Recently, a fuel cell system has been developed to solve the problems caused by the use of fossil fuels. Fuel cells have less air pollutant emission than conventional fossil fuels, and have a low fuel consumption due to high efficiency, The stability of vibration is also high, so much research and development are being done.

A fuel cell is a fuel cell that uses the chemical reaction energy of hydrogen and oxygen contained in a hydrocarbon-based material such as LNG (liquefied natural gas), LPG (liquefied petroleum gas), methanol (CH3OH), ethanol (C2H5OH) The electric power is converted into direct electric energy. Electrochemical reaction, which is the reduction reaction of oxygen, which is an oxidizer, is performed on the cathode and the oxidation reaction of hydrogen, which is a fuel, is performed on the anode, generates electricity, heat and water .

The fuel cell is classified into a phosphoric acid type fuel cell, a molten carbonate type fuel cell, a solid oxide type fuel cell, a polymer electrolyte membrane type or an alkaline type fuel cell depending on the kind of electrolyte used, and each of these fuel cells is fundamentally the same Although it is operated by the principle, the kind of the fuel used, the suitable operating temperature range of the fuel cell, the catalyst, the electrolyte and the like are different.

The phosphoric acid fuel cell operates at 150-200 ° C, the molten carbonate fuel cell operates at 600-700 ° C, and the solid oxide fuel cell operates at 1000 ° C or higher , The polymer electrolyte membrane type fuel cell operates at a temperature of from room temperature to 100 ° C or less.

Korean Patent Laid-Open No. 10-2012-0114983 (Publication date October 17, 2012)

SUMMARY OF THE INVENTION The object of the present invention is to provide a process for producing hydrogen by hydrolyzing stable NaBH ₄ in a hydride, And to provide a fuel cell system for a submarine capable of increasing the yield.

It is to be understood, however, that the technical scope of the present invention is not limited to the above-described embodiments, but may be variously modified without departing from the technical spirit and scope of the present invention.

According to an aspect of the present invention, there is provided a sub fuel cell system for a submarine, comprising: a reactant storage tank for storing a reactant for a hydrolysis reaction for generating hydrogen; A separator for separating hydrogen by receiving a synthesis gas from the reactor, a fuel cell for converting chemical energy into electrical energy by receiving hydrogen separated from the separator, A reaction water collection tank for collecting and collecting the reaction water present in the exhaust gas, a byproduct storage tank for storing the byproducts generated in the reactor, and a cooler for storing the cooling water supplied to the fuel cell, The cooling water passing through the fuel cell is supplied to the reactor, It maintains the temperature within a predetermined range.
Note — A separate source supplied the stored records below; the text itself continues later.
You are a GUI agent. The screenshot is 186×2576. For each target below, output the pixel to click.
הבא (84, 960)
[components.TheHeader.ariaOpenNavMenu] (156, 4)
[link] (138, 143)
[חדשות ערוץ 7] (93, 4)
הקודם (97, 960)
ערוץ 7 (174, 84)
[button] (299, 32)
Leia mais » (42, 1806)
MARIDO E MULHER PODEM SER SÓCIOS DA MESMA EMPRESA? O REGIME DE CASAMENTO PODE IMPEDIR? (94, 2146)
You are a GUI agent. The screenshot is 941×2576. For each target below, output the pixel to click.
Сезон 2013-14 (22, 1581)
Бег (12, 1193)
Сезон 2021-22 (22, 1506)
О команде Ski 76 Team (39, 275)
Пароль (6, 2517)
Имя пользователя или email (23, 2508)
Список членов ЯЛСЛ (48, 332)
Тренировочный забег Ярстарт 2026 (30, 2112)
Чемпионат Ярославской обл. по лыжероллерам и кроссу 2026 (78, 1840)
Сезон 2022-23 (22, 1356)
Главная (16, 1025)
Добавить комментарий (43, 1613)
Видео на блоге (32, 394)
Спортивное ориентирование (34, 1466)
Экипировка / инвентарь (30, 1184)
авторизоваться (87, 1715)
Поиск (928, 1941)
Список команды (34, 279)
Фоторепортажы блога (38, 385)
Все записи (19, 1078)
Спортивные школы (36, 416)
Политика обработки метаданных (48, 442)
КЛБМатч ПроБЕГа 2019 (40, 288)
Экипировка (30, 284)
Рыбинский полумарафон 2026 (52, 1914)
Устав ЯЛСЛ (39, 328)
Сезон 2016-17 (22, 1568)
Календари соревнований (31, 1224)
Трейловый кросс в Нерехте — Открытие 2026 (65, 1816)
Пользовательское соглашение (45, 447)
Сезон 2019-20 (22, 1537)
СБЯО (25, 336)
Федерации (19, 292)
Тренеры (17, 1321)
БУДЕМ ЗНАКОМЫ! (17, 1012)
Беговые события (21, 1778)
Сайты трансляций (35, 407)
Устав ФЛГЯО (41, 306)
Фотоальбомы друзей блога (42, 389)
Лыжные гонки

In an embodiment according to the present invention, the reactant storage tank may store an aqueous NaBH ₄ solution.

In an embodiment according to the present invention, the reactant storage tank stores a liquid aqueous HCl solution, and the reactor may store solid NaBH ₄ .

In an embodiment according to the present invention, the temperature of the reactor can be maintained within a temperature range that prevents gel formation of the by-product as a result of the hydrolysis reaction.

In an embodiment according to the present invention, the reactivity can be improved by providing a metal catalyst into the reactor.

In an embodiment according to the present invention, seawater is supplied to the cooler so that the temperature of the coolant stored in the cooler can be kept within a predetermined range.

In an embodiment according to the present invention, the apparatus may further comprise a valve for providing fresh water to the reactor and a control device for controlling the valve.

In an embodiment according to the present invention, the control device may open the valve at the time of the temperature rise at the rear end of the reactor to supply clean water to the reactor.

In an embodiment according to the present invention, the control device can measure the temperature of the rear end of the reactor, the rear end of the fuel cell, and the rear end of the cooler.

Other specific details of the invention are included in the detailed description and drawings.

It is necessary to generate hydrogen for supply to the fuel cell in the submarine using the fuel cell. According to the present invention, the temperature of the reactor provided in the fuel cell system is maintained within a predetermined range to stably generate hydrogen .

Further, according to the present invention, it is possible to prevent the reaction rate and the yield from lowering due to by-products of the hydrolysis reaction.

However, the effects of the present invention are not limited to the above effects, and can be variously extended without departing from the spirit and scope of the present invention.

1 is a schematic block diagram of a fuel cell system according to an embodiment of the present invention.
2 is a schematic block diagram of a fuel cell system according to another embodiment of the present invention.
3 is a schematic block diagram of a fuel cell system according to another embodiment of the present invention.

BRIEF DESCRIPTION OF THE DRAWINGS The advantages and features of the present invention, and the manner of achieving them, will be apparent from and elucidated with reference to the embodiments described hereinafter in conjunction with the accompanying drawings. It should be understood, however, that the invention is not limited to the disclosed embodiments, but is capable of many different forms and should not be construed as limited to the embodiments set forth herein. Rather, these embodiments are provided so that this disclosure will be thorough and complete, To fully disclose the scope of the invention to those skilled in the art, and the invention is only defined by the scope of the claims.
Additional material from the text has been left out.